LISTED ENTRIES:
******************************

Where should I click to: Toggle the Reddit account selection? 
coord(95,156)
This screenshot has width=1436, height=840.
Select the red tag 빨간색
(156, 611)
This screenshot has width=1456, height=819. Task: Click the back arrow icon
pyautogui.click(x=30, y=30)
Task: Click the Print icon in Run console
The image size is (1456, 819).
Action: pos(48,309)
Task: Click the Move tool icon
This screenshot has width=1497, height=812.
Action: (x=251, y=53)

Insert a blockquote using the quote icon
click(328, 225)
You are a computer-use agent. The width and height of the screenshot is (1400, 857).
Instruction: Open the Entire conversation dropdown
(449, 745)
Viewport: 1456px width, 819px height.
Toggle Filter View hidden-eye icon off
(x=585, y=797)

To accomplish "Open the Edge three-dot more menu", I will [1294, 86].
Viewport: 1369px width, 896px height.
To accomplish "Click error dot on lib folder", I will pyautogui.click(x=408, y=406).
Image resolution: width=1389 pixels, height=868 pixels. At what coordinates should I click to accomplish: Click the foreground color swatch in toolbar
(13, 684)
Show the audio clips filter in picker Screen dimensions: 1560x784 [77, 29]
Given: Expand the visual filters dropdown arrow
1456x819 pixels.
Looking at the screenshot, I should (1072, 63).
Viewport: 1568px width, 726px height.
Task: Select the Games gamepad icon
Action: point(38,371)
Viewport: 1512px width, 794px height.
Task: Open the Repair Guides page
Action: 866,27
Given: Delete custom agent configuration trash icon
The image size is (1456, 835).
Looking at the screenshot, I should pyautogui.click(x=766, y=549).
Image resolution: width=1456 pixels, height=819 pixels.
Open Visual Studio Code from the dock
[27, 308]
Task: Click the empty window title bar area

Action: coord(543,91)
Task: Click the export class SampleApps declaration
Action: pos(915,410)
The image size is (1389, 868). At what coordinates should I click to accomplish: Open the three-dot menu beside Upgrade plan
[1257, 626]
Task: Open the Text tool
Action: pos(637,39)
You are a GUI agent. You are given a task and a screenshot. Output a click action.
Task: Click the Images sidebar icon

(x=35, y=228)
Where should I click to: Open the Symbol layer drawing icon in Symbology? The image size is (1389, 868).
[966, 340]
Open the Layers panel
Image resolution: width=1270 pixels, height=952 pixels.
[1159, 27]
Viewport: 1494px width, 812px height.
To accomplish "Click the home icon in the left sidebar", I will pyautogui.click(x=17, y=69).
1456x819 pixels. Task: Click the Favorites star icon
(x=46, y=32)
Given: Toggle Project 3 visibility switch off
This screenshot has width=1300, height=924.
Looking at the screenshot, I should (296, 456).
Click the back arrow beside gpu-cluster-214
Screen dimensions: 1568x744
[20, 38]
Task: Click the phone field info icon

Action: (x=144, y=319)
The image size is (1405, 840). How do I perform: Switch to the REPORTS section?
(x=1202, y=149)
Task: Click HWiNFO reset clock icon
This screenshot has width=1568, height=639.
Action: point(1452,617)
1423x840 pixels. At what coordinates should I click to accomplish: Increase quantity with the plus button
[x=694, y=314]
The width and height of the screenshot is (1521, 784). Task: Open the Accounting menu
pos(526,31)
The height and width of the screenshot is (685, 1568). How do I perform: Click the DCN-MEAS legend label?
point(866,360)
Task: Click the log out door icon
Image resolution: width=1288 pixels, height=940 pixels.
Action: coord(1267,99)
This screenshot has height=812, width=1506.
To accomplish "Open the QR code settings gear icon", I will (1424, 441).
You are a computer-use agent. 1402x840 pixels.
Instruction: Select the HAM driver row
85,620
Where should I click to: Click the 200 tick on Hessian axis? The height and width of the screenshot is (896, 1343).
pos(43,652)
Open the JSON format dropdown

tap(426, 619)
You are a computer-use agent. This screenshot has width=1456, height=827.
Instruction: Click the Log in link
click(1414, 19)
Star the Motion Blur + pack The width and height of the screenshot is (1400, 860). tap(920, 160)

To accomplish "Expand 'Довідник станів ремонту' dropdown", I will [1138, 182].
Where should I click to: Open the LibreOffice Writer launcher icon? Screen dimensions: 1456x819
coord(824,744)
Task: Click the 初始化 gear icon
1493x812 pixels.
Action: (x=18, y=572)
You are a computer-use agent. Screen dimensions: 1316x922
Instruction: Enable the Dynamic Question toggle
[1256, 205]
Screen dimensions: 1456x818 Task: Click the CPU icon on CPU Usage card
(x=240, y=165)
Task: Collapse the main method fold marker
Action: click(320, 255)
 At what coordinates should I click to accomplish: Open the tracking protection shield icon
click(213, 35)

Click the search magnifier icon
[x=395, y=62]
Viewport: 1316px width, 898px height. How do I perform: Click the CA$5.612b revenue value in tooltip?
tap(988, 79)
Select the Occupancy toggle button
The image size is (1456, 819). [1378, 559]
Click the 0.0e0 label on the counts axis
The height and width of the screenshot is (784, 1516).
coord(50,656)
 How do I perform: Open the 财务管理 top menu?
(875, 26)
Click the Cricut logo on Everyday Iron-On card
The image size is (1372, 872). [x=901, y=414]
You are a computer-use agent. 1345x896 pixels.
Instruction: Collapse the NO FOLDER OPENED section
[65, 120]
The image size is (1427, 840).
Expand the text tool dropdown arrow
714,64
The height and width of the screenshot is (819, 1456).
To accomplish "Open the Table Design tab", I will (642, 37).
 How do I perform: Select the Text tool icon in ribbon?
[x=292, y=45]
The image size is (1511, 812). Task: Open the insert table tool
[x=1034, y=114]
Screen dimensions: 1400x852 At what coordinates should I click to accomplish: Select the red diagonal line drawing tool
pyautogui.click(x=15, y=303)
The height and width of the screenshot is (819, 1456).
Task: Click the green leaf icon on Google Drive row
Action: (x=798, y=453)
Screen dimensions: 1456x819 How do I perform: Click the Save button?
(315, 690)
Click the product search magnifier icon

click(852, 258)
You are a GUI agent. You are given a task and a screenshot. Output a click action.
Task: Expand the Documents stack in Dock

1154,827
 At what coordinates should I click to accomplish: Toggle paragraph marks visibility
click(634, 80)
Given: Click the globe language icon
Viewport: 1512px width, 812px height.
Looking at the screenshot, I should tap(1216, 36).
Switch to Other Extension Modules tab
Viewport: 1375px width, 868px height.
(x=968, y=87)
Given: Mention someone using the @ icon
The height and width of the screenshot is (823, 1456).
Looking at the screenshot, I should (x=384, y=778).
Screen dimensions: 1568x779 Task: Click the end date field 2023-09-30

******************************

WHAT IS REQUIRED: Go through the data and return every record exactly.

RESULT OF THIS TASK:
Where should I click to: Toggle the Reddit account selection? 
coord(95,156)
This screenshot has width=1436, height=840.
Select the red tag 빨간색
(156, 611)
This screenshot has width=1456, height=819. Task: Click the back arrow icon
pyautogui.click(x=30, y=30)
Task: Click the Print icon in Run console
The image size is (1456, 819).
Action: pos(48,309)
Task: Click the Move tool icon
This screenshot has width=1497, height=812.
Action: (x=251, y=53)

Insert a blockquote using the quote icon
click(328, 225)
You are a computer-use agent. The width and height of the screenshot is (1400, 857).
Instruction: Open the Entire conversation dropdown
(449, 745)
Viewport: 1456px width, 819px height.
Toggle Filter View hidden-eye icon off
(x=585, y=797)

To accomplish "Open the Edge three-dot more menu", I will [1294, 86].
Viewport: 1369px width, 896px height.
To accomplish "Click error dot on lib folder", I will pyautogui.click(x=408, y=406).
Image resolution: width=1389 pixels, height=868 pixels. At what coordinates should I click to accomplish: Click the foreground color swatch in toolbar
(13, 684)
Show the audio clips filter in picker Screen dimensions: 1560x784 [77, 29]
Given: Expand the visual filters dropdown arrow
1456x819 pixels.
Looking at the screenshot, I should (1072, 63).
Viewport: 1568px width, 726px height.
Task: Select the Games gamepad icon
Action: point(38,371)
Viewport: 1512px width, 794px height.
Task: Open the Repair Guides page
Action: 866,27
Given: Delete custom agent configuration trash icon
The image size is (1456, 835).
Looking at the screenshot, I should pyautogui.click(x=766, y=549).
Image resolution: width=1456 pixels, height=819 pixels.
Open Visual Studio Code from the dock
[27, 308]
Task: Click the empty window title bar area

Action: coord(543,91)
Task: Click the export class SampleApps declaration
Action: pos(915,410)
The image size is (1389, 868). At what coordinates should I click to accomplish: Open the three-dot menu beside Upgrade plan
[1257, 626]
Task: Open the Text tool
Action: pos(637,39)
You are a GUI agent. You are given a task and a screenshot. Output a click action.
Task: Click the Images sidebar icon

(x=35, y=228)
Where should I click to: Open the Symbol layer drawing icon in Symbology? The image size is (1389, 868).
[966, 340]
Open the Layers panel
Image resolution: width=1270 pixels, height=952 pixels.
[1159, 27]
Viewport: 1494px width, 812px height.
To accomplish "Click the home icon in the left sidebar", I will pyautogui.click(x=17, y=69).
1456x819 pixels. Task: Click the Favorites star icon
(x=46, y=32)
Given: Toggle Project 3 visibility switch off
This screenshot has width=1300, height=924.
Looking at the screenshot, I should (296, 456).
Click the back arrow beside gpu-cluster-214
Screen dimensions: 1568x744
[20, 38]
Task: Click the phone field info icon

Action: (x=144, y=319)
The image size is (1405, 840). How do I perform: Switch to the REPORTS section?
(x=1202, y=149)
Task: Click HWiNFO reset clock icon
This screenshot has width=1568, height=639.
Action: point(1452,617)
1423x840 pixels. At what coordinates should I click to accomplish: Increase quantity with the plus button
[x=694, y=314]
The width and height of the screenshot is (1521, 784). Task: Open the Accounting menu
pos(526,31)
The height and width of the screenshot is (685, 1568). How do I perform: Click the DCN-MEAS legend label?
point(866,360)
Task: Click the log out door icon
Image resolution: width=1288 pixels, height=940 pixels.
Action: coord(1267,99)
This screenshot has height=812, width=1506.
To accomplish "Open the QR code settings gear icon", I will (1424, 441).
You are a computer-use agent. 1402x840 pixels.
Instruction: Select the HAM driver row
85,620
Where should I click to: Click the 200 tick on Hessian axis? The height and width of the screenshot is (896, 1343).
pos(43,652)
Open the JSON format dropdown

tap(426, 619)
You are a computer-use agent. This screenshot has width=1456, height=827.
Instruction: Click the Log in link
click(1414, 19)
Star the Motion Blur + pack The width and height of the screenshot is (1400, 860). tap(920, 160)

To accomplish "Expand 'Довідник станів ремонту' dropdown", I will [1138, 182].
Where should I click to: Open the LibreOffice Writer launcher icon? Screen dimensions: 1456x819
coord(824,744)
Task: Click the 初始化 gear icon
1493x812 pixels.
Action: (x=18, y=572)
You are a computer-use agent. Screen dimensions: 1316x922
Instruction: Enable the Dynamic Question toggle
[1256, 205]
Screen dimensions: 1456x818 Task: Click the CPU icon on CPU Usage card
(x=240, y=165)
Task: Collapse the main method fold marker
Action: click(320, 255)
 At what coordinates should I click to accomplish: Open the tracking protection shield icon
click(213, 35)

Click the search magnifier icon
[x=395, y=62]
Viewport: 1316px width, 898px height. How do I perform: Click the CA$5.612b revenue value in tooltip?
tap(988, 79)
Select the Occupancy toggle button
The image size is (1456, 819). [1378, 559]
Click the 0.0e0 label on the counts axis
The height and width of the screenshot is (784, 1516).
coord(50,656)
 How do I perform: Open the 财务管理 top menu?
(875, 26)
Click the Cricut logo on Everyday Iron-On card
The image size is (1372, 872). [x=901, y=414]
You are a computer-use agent. 1345x896 pixels.
Instruction: Collapse the NO FOLDER OPENED section
[65, 120]
The image size is (1427, 840).
Expand the text tool dropdown arrow
714,64
The height and width of the screenshot is (819, 1456).
To accomplish "Open the Table Design tab", I will (642, 37).
 How do I perform: Select the Text tool icon in ribbon?
[x=292, y=45]
The image size is (1511, 812). Task: Open the insert table tool
[x=1034, y=114]
Screen dimensions: 1400x852 At what coordinates should I click to accomplish: Select the red diagonal line drawing tool
pyautogui.click(x=15, y=303)
The height and width of the screenshot is (819, 1456).
Task: Click the green leaf icon on Google Drive row
Action: (x=798, y=453)
Screen dimensions: 1456x819 How do I perform: Click the Save button?
(315, 690)
Click the product search magnifier icon

click(852, 258)
You are a GUI agent. You are given a task and a screenshot. Output a click action.
Task: Expand the Documents stack in Dock

1154,827
 At what coordinates should I click to accomplish: Toggle paragraph marks visibility
click(634, 80)
Given: Click the globe language icon
Viewport: 1512px width, 812px height.
Looking at the screenshot, I should tap(1216, 36).
Switch to Other Extension Modules tab
Viewport: 1375px width, 868px height.
(x=968, y=87)
Given: Mention someone using the @ icon
The height and width of the screenshot is (823, 1456).
Looking at the screenshot, I should (x=384, y=778).
Screen dimensions: 1568x779 Task: Click the end date field 2023-09-30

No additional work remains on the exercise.